"Sorgen sollen aufrütteln und zum Handeln führen"

Von Valentina Dirmaier   31.Dezember 2016

2016 war geprägt von Terroranschlägen, von Schreckensmeldungen, von tragischen Ereignissen. Vielen von uns gehen die Bilder der Attentate nicht aus dem Kopf. Das verunsichert, macht Angst. Wie sollen wir damit umgehen? Der Linzer Psychologe und Psychotherapeut Hans Morschitzky gibt dazu Antworten.

 

OÖN: Herr Morschitzky, heute ist Jahreswechsel. Müssen wir uns nach den vielen erschütternden Ereignissen im heurigen Jahr vor 2017 fürchten?

Jahrelange Umfragen belegen, dass die Menschen zu Jahresbeginn eher das Negative fürchten, als das Positive erhoffen. Aber wir können nicht wissen, was die Zukunft bringt. Wir können uns nur grundsätzlich entscheiden, ob wir zuversichtlich-optimistisch oder kritisch-pessimistisch auf 2017 vorausblicken.

Zuversichtlich sein fällt vielen Menschen in Anbetracht der Schreckensmeldungen der vergangenen Monate schwer.

Ja, kurzfristig sind die Menschen blockiert. Aber je mehr wir uns vor möglichen Anschlägen fürchten, desto mehr spielen wir Terroristen in die Karten. Besser ist es zu sagen: Es gibt ein gewisses Restrisiko. Wenn wir alles vermeiden, dann brauchen wir nicht mehr außer Haus gehen und verlieren die Lebensfreude.

Es ist unwahrscheinlicher bei einem Anschlag ums Leben zu kommen, als bei einem Autounfall getötet zu werden. Warum fürchten wir uns weniger davor, ins Auto zu steigen, als vor Terrormeldungen und den Folgen eines möglichen Anschlags?

Weil wir uns an viele Risiken, etwa dass wir bei einer Autofahrt sterben können, gewöhnt haben. Ein Vergleich: Leute in Paris haben weniger Angst als unsereiner. Die Leute dort haben sich an ihre Situation gewöhnt. Aber das Ungewöhnliche, das Neue macht uns Angst. Auch wenn es selten ist.

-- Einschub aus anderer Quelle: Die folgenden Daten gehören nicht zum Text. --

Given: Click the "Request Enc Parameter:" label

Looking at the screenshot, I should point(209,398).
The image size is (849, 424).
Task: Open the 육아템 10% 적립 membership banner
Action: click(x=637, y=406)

Haben Sie den Eindruck, dass die Menschen heute mehr Angst haben als noch vor 50 Jahren?

Die Wissenschaft geht davon aus, dass Angst und Angststörungen gestiegen sind. So merkwürdig das klingt, denn es gab noch nie so wenig kriegerische Auseinandersetzungen wie jetzt. Trotzdem fürchten wir uns, haben Angst.

Ganz allgemein gefragt, wovor fürchten wir uns?

Jeder, der einen gewissen sozialen Standard hat, hat Angst, diesen zu verlieren. Am meisten machen wir uns Sorgen über Situationen und Ereignisse, die wir nicht kontrollieren können. Das ist in Zeiten wie diesen normal. Sorgen sollen zum Handeln führen und den Einzelnen und die Gesellschaft aufrütteln, alles zu unternehmen, um mögliches Unheil abzuwenden.

Was macht das mit uns und mit der Gesellschaft, wenn wir uns ängstigen und sorgen?

Wenn du dich immer mit unlösbaren Sachen beschäftigst, machst du dich halb verrückt. Es ist destruktiv, wenn sich die Leute gegenseitig mit Ängsten anstecken. Man sollte sich mit dem beschäftigen, was man machen kann.

Und was können wir machen?

Jeder sollte sich im Leben konkrete Ziele setzen und sich zum Jahreswechsel fragen: Was möchte ich im neuen Jahr erreichen? Als Einzelner und in einer Gruppe.

Also sollten wir uns mehr auf uns konzentrieren und Terror und Anschläge ausblenden?

Wenn ich ständig alles ausblende, was mich verschreckt, ist das ein Vermeidungsverhalten. Es ist daher besser wahrzunehmen, was in der Welt passiert. Aber ich muss akzeptieren, dass ich nur Einfluss in meinem Bereich habe. Es hilft niemandem, wenn ich theatralisch auf Vorfälle in Berlin reagiere. Weder den Angehörigen noch mir selbst. Es ist traurig, was alles passiert, aber trotzdem darf ich mich auf die Neujahrsfeier freuen.

Stichwort Silvester. Mit welchen Gedanken werden Sie heute das alte Jahr verabschieden und 2017 beginnen?

Angstbefreit. Auch wenn ich im kommenden Jahr 65 Jahre alt werde und an Diabetes Typ 2 erkrankt bin und mich deswegen verrückt machen könnte. Aber stattdessen werde ich daran denken, dass ich im neuen Jahr wieder die Chance habe, viel Neues zu erleben.